DMC is slightly better for elections where no voter would think of burial or
truncation. But in the real world, I think the small sacrifice in goodness of
the result for sincere voting is worth the greatly increased
truncation and burial resistance.
I've come around to the belief that most Condorcet cycles in ordinary elections
are artificial, so chances are that this cycle was created from the burial of B
by the C faction. Giving C the win only rewards this manipulation. I think
that within the constraints of deterministic methods, TACC's resistance to
burial and truncation is more valuable than DMC's slightly better results for
sincere ballots.
With a stochastic analog of TACC that we could call RBOCC for Random Ballot
Order Chain Climbing, we get a better result for this scenario than either TACC
or DMC:
Prob(A wins)=37%
Prob(B wins)=31%
Prob(C wins)=32%
Since A has a higher winning probability than C, the C faction will regret
burying B provided that (to them) B was higher than about 46% (fraction
32/(32+37)) of the way between A and C in utility. In other words if they
valued B more than a lottery in which there was only a 46 percent probability of
getting C, but a 54 percent probability of getting A, then they cannot
rationally bury B.
Banks:
An alternative B is in the Banks set iff there exists some subset S of
alternatives such that (1) S is linearly ordered by the pairwise "beats"
relation, and (2) no alternative outside of S pairwise beats all of the members
of S, and (3) B pairwise beats every member of S except itself.
In other words, B is the max member of a maximally extended chain.

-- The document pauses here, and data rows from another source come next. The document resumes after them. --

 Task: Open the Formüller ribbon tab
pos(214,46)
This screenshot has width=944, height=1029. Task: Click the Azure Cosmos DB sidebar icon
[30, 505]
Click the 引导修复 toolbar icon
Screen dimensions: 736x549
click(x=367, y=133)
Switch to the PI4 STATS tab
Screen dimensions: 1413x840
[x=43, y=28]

It follows that every Banks alternative is uncovered, but there are cases where
some uncovered alternatives are not Banks alternatives. So the category Banks
is more exclusive than the category Uncovered. In particualr, if an alternative
A is merely uncovered, but not a member of Banks, then it would be irrational
for a player in the following Rivest Game
to bet on A:
Two players choose one alternative each. Then a random ballot is drawn. The
player whose choice is preferred over the other player's choice on the random
ballot must give a dollar to the other player.